When applied to a method, a PRE block automatically also calls all PRE blocks on any method of the same long name in each parent class. The precondition is satisfied if either the method's own PRE block returns true, or all of its parents' PRE blocks return true. This "me-or-all-my-parents" requirement applies recursively to each parent's PRE block as well.

When applied to a method, a POST block automatically also calls all POST blocks on any method of the same long name in every ancestral class. The postcondition is satisfied only if the method's own POST block and every one of its ancestral POST blocks all return true.

FIRST/LAST/NEXT/KEEP/UNDO/etc.

Mark blocks that are to be conditionally executed before or after the subroutine's do block. These blocks are generally used only for their side effects, since most return values will be ignored. FIRST may be an exception, but in that case you probably want to use a state variable anyway.

Parameter traitsT

The following traits can be applied to many types of parameters.

is readonly

Specifies that the parameter cannot be modified (e.g. assigned to, incremented). It is the default for parameters.

is rw

Specifies that the parameter can be modified (assigned to, incremented, etc). Requires that the corresponding argument is an lvalue or can be converted to one.

When applied to a variadic parameter, the rw trait applies to each element of the list:

    sub incr (*@vars is rw) { $_++ for @vars }

(The variadic array as a whole is always modifiable, but such modifications have no effect on the original argument list.)

is ref

Specifies that the parameter is passed by reference. Unlike is rw, the corresponding argument must already be a suitable lvalue. No attempt at coercion or autovivification is made, so unsuitable values throw an exception when you try to modify them.

is copy

Specifies that the parameter receives a distinct, read-writable copy of the original argument. This is commonly known as "pass-by-value".

    sub reprint ($text, $count is copy) {
        print $text while $count-- > 0;
    }
is context(TYPE)

Specifies the context that a parameter applies to its argument. Typically used to cause a final list parameter to apply a series of scalar contexts:

    # &format may have as many arguments as it likes,
    # each of which is evaluated in scalar context

    sub format(*@data is context(Scalar)) {...}

Note that the compiler may not be able to propagate such a scalar context to a function call used as a parameter to a method or multisub whose signature is not visible until dispatch time. Such function call parameters are called in list context by default, and must be coerced to scalar context explicitly if that is desired.

* Data
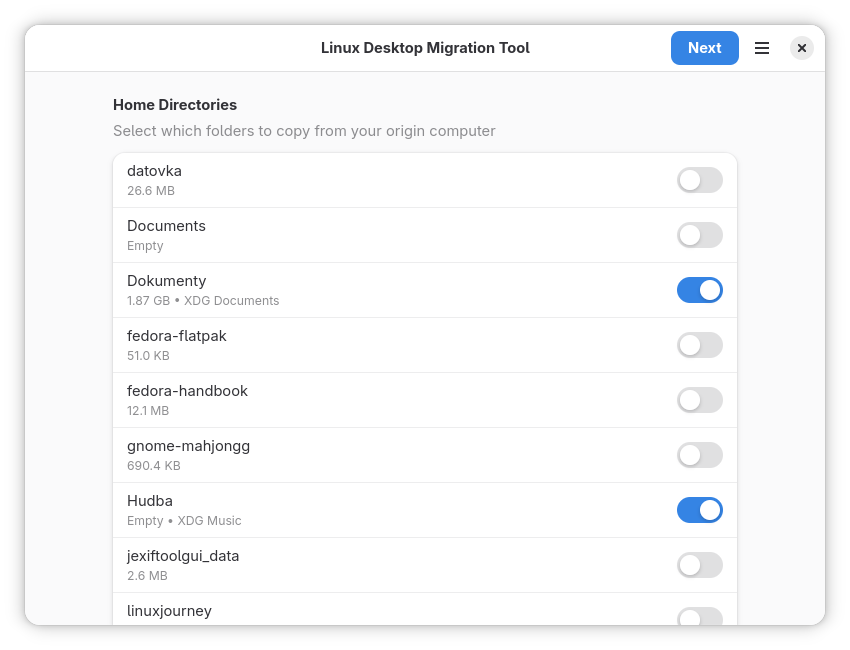Disable the Dokumenty folder toggle
The width and height of the screenshot is (850, 650).
pos(699,290)
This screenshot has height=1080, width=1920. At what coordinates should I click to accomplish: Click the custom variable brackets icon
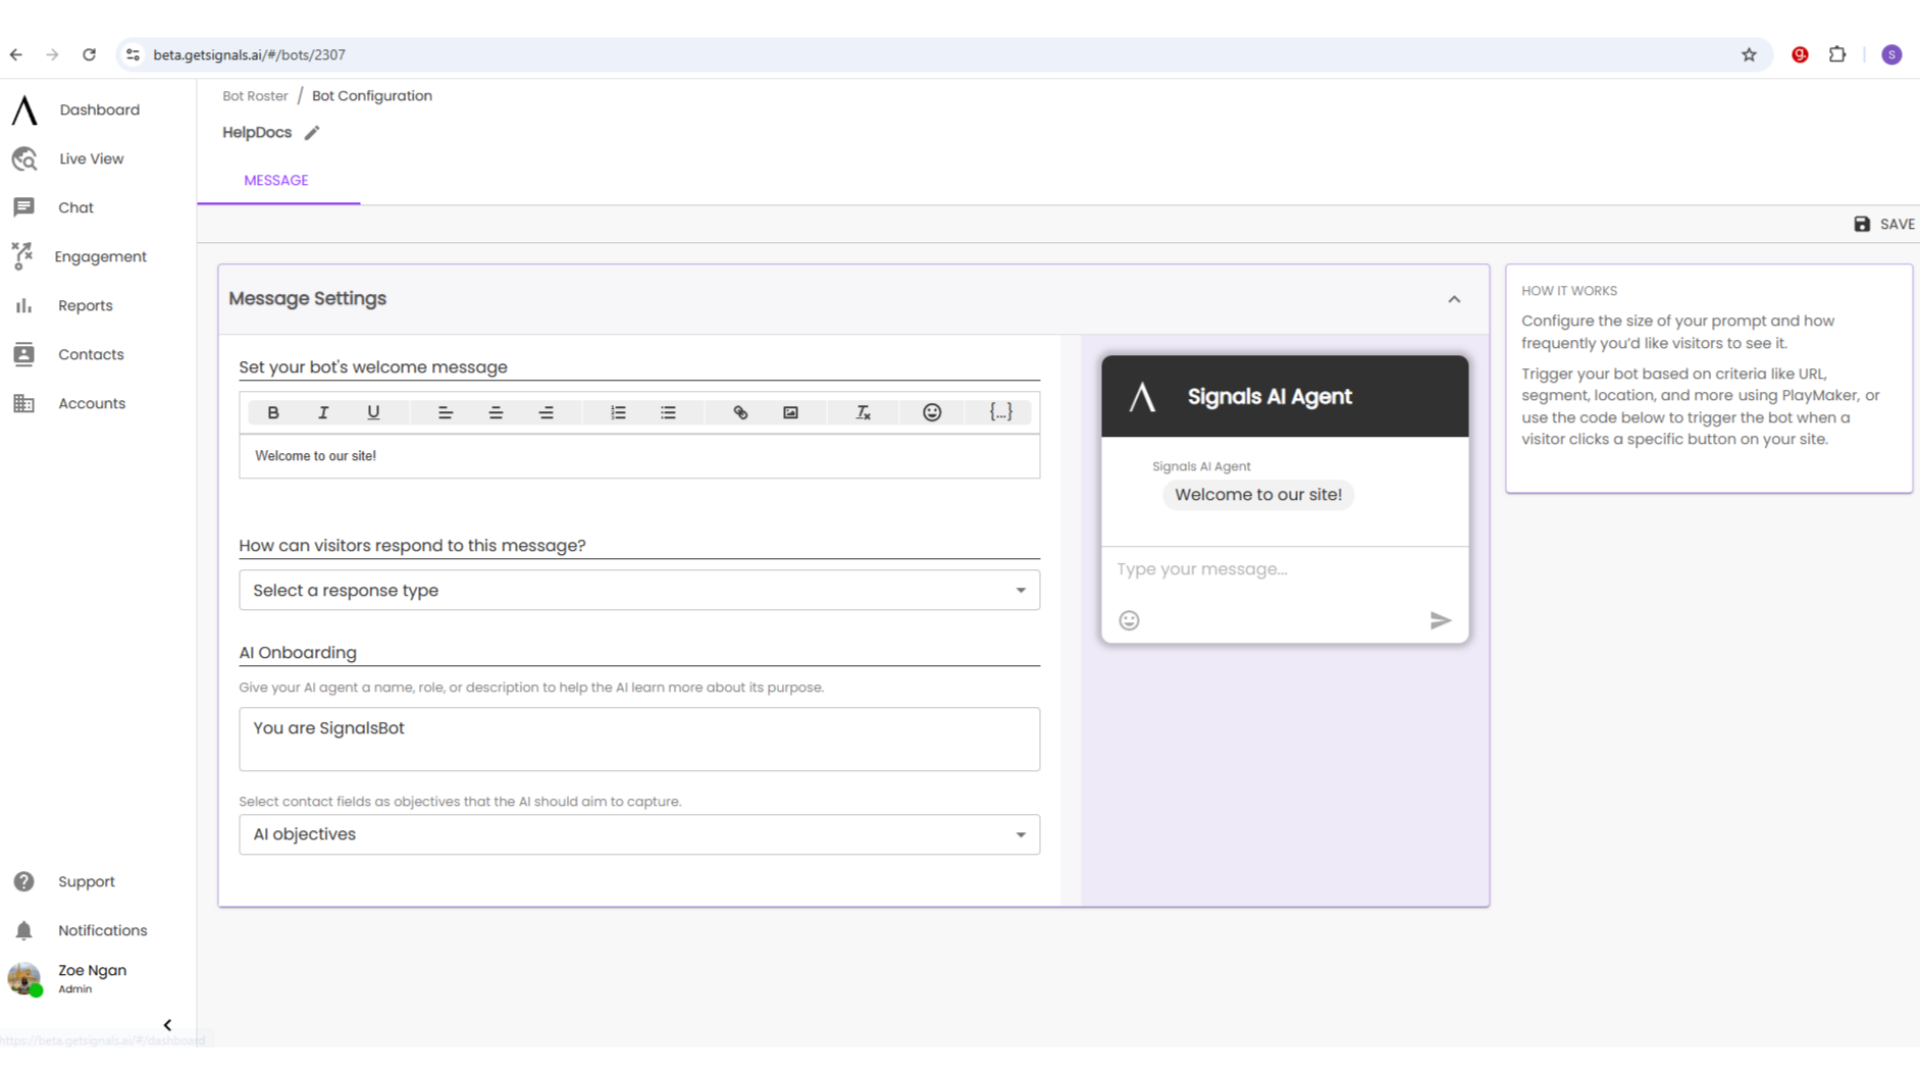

* The task
Pick up the text on method blocks and parameter traits after its last sentence and keep writing it. The data comes from a separate source and has nothing to do with the text.

* The result
The return function

The return function notionally throws a control exception that is caught by the current lexically enclosing Routine to force a return through the control logic code of any intermediate block constructs. With normal blocks this can be optimized away to a "goto". All Routine declarations have an explicit declarator such as sub or method; bare blocks and "pointy" subs are never considered to be routines in that sense. To return from a block, use leave instead--see below.

The return function preserves its argument list as a Capture object, and responds to the left-hand Signature in a binding. This allows named return values if the caller expects one:

    sub f { return :x<1> }
    sub g ($x) { print $x }

    my $x := *f();  # binds 1 to $x, via a named argument
    g(*f());        # prints 1, via a named argument

To return a literal Pair object, always put it in an additional set of parentheses:

    return( (:x<1>), (:y<2>) ); # two positional Pair objects

Note that the postfix parentheses on the function call don't count as "additional". However, as with any function, whitespace after the return keyword prevents that interpretation and turns it instead into a list operator:

    return :x<1>, :y<2>; # two named arguments (if caller uses *)
    return ( :x<1>, :y<2> ); # two positional Pair objects

If the function ends with an expression without an explicit return, that expression is also taken to be a Capture, just as if the expression were the argument to a return list operator (with whitespace):

    sub f { :x<1> } # named-argument binding (if caller uses *)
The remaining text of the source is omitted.